Set exercise.
Reproduce the entries below word for word, from the line with "Open the Tools menu" to the line with "pyautogui.click(x=1072, y=24)", both included.

------------

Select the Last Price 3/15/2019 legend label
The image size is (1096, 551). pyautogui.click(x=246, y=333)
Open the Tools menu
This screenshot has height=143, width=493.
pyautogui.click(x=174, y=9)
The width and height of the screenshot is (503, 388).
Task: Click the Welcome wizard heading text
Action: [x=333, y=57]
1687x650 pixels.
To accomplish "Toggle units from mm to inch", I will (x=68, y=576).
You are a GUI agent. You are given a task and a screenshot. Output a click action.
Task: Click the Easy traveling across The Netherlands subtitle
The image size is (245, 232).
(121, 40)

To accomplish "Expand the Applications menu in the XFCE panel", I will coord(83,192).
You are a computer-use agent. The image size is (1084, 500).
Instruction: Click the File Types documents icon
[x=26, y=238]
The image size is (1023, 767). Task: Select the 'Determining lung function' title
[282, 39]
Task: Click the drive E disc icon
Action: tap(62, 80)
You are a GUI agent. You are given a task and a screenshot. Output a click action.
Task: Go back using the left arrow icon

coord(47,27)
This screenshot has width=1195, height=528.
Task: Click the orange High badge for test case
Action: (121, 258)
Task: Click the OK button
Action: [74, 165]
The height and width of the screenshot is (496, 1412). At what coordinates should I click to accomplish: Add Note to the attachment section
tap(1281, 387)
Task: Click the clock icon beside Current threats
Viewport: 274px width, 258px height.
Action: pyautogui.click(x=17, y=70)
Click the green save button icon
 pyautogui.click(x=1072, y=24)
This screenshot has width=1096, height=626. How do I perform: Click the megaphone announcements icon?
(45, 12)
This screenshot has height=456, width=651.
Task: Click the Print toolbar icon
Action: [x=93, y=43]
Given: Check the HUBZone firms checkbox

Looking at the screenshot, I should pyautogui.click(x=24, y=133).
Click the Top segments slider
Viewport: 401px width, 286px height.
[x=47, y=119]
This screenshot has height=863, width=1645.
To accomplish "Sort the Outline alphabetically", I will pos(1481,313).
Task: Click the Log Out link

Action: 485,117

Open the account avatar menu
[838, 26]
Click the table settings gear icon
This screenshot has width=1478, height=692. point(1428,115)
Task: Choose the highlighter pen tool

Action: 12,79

------------

Response to this exercise.
Open the Tools menu
This screenshot has height=143, width=493.
pyautogui.click(x=174, y=9)
The width and height of the screenshot is (503, 388).
Task: Click the Welcome wizard heading text
Action: [x=333, y=57]
1687x650 pixels.
To accomplish "Toggle units from mm to inch", I will (x=68, y=576).
You are a GUI agent. You are given a task and a screenshot. Output a click action.
Task: Click the Easy traveling across The Netherlands subtitle
The image size is (245, 232).
(121, 40)

To accomplish "Expand the Applications menu in the XFCE panel", I will coord(83,192).
You are a computer-use agent. The image size is (1084, 500).
Instruction: Click the File Types documents icon
[x=26, y=238]
The image size is (1023, 767). Task: Select the 'Determining lung function' title
[282, 39]
Task: Click the drive E disc icon
Action: tap(62, 80)
You are a GUI agent. You are given a task and a screenshot. Output a click action.
Task: Go back using the left arrow icon

coord(47,27)
This screenshot has width=1195, height=528.
Task: Click the orange High badge for test case
Action: (121, 258)
Task: Click the OK button
Action: [74, 165]
The height and width of the screenshot is (496, 1412). At what coordinates should I click to accomplish: Add Note to the attachment section
tap(1281, 387)
Task: Click the clock icon beside Current threats
Viewport: 274px width, 258px height.
Action: pyautogui.click(x=17, y=70)
Click the green save button icon
 pyautogui.click(x=1072, y=24)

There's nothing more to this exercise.